Он тянул крик некоторое время и не заметил, что свет уже горит, и дверь открыта, а на пороге стоит техничка Наташа, прозванная за толстоту Недожорой.
– Звяняйте, – сказала она, когда Недомерок прекратил орать. – Андреич ушел, я и подумала, что тута ник
– Иди-иди, – нетерпеливо замахал на нее Недомерок и бросился набирать номер управления.
«Выехали», – догадался он, слушая длинные гудки. (Лучше бы застрелиться.)
3. Недотепок
– Что он тебе сказал? Что?..
Лев Ильич услыхал свистящий шепот Недомерка и какую-то возню за углом, куда только что свернул Дим. Яснее ясного, что именно про него Недомерок пытает Диму. Только чего можно допытываться у больного ребенка, который к тому же и не говорит?.. Лев Ильич хотел вмешаться, но раздался громовой окрик теть-Оли, и стало понятно, что Димка уже под надежной защитой.
Замечательная деваха эта Ольга Парамоновна. А смотрит на Льва Ильича всегда с такой жалостью, что только дрогни он хоть одними ресницами – сразу и пожалеет, одарив всем своим молодым напористым жаром. Надо сказать, что интернатовские барышни почти все готовы были поделиться с ним не слишком растраченным теплом души и тела, даже если пока и не знали про это, полагая в своем внимании к Йефу разные иные причины. Например, географичка Алевтина Николаевна смотрела на Йефа опасливо, а слушала его и вовсе с испугом. Но и в испуге ее было какое-то скрытое восхищение – только поддайся, и утянет с головой. Ну а совсем молоденькая воспитательница Ирина, не так давно выпорхнувшая из местного педа, глядела на Льва Ильича, замирая и не дыша. Она пошла бы за его голосом, как за дудкой крысолова, неважно куда…
Кстати говоря, она и про крысолова этого досконально разузнала лишь в интернате. Раньше, конечно, слышала выражение «пойти за дудкой крысолова», но думала, что это намек на стыдно сказать что. А здесь, в школе, подменяя однажды Йефа в вечернюю смену, Ирина Александровна никак не могла отбиться от его воспитанников и уложить их спать – требовали рассказать какую-нибудь историю.
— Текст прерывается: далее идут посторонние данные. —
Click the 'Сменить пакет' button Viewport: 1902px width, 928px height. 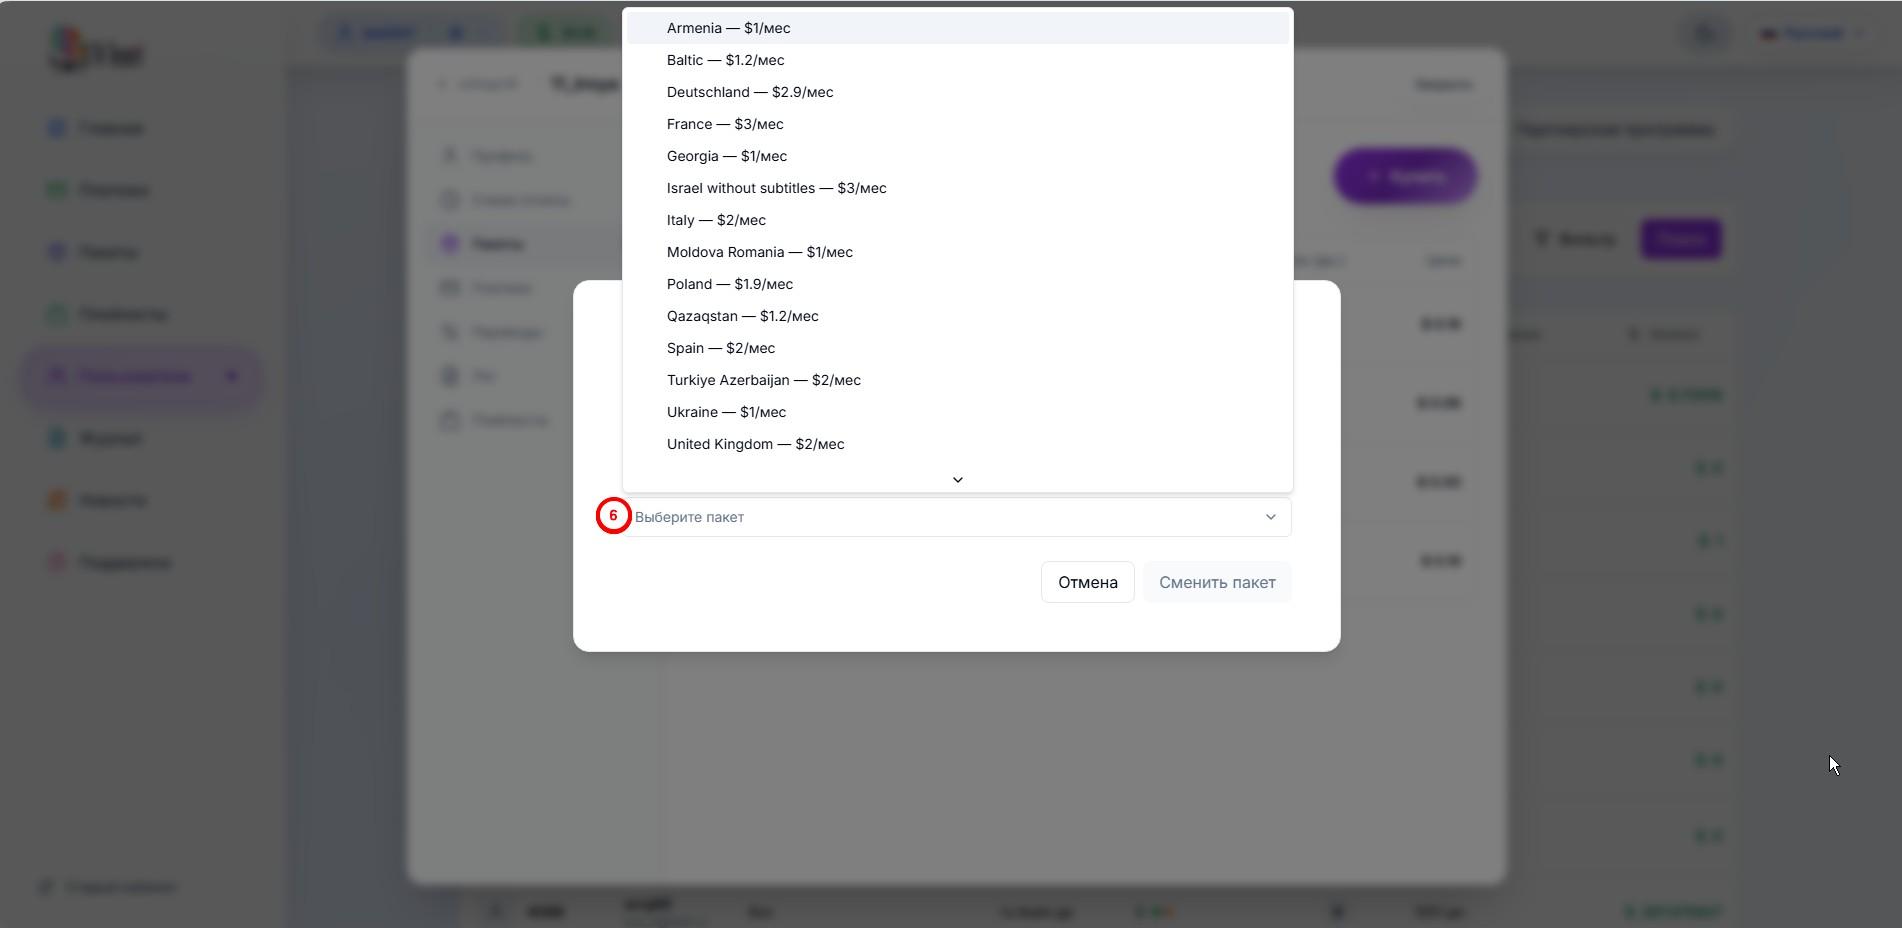click(1216, 582)

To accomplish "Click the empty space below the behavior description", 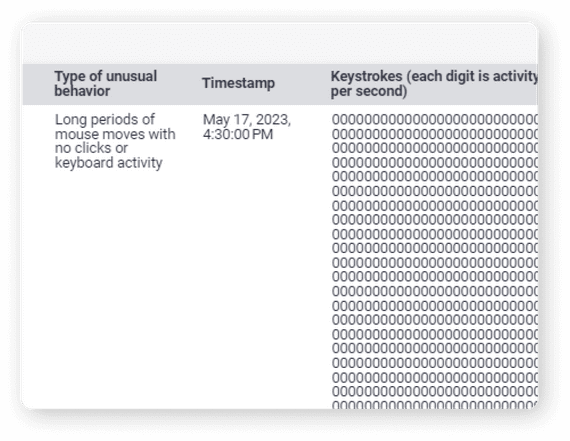I will coord(116,287).
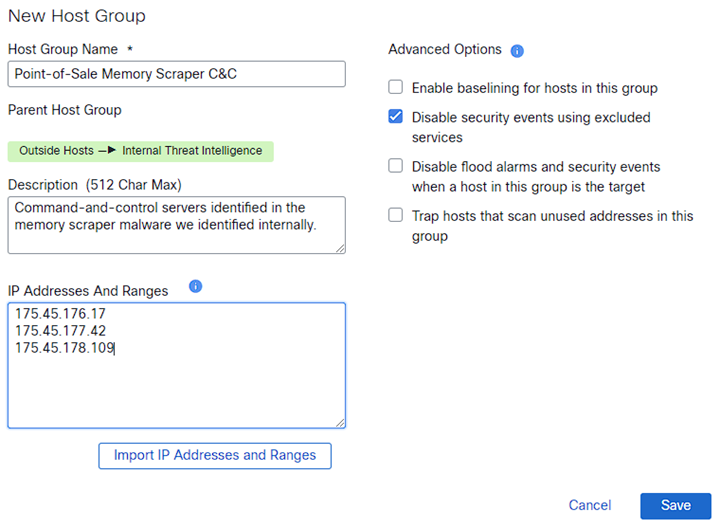Tick Trap hosts that scan unused addresses

(x=396, y=215)
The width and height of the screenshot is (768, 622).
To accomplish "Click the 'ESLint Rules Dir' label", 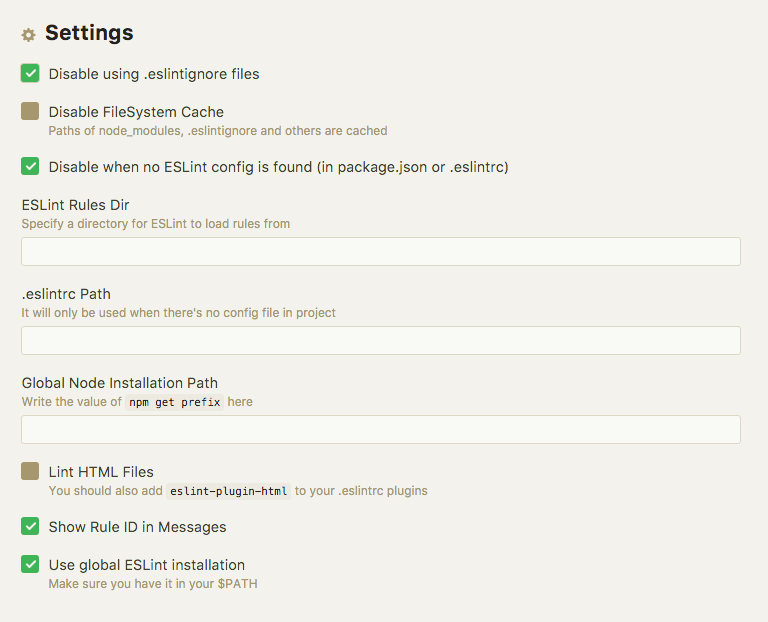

Пришлось пообещать, и на следующее вечернее дежурство она пришла со сказками братьев Гримм, взятыми из библиотеки Йефа, точнее его сына. Читала и постепенно так увлеклась, что забылась. И дети уже все заснули, а она все читает. Обнаружив, что дети спят, она, конечно, прекратила читать, погасила свет в палате и пошла к себе в общежитие, но там, вместо того чтобы лечь и уснуть, открыла книгу и читала до рассвета.
– Не спится? – полюбопытствовал Недомерок поутру, столкнувшись с ней на крыльце.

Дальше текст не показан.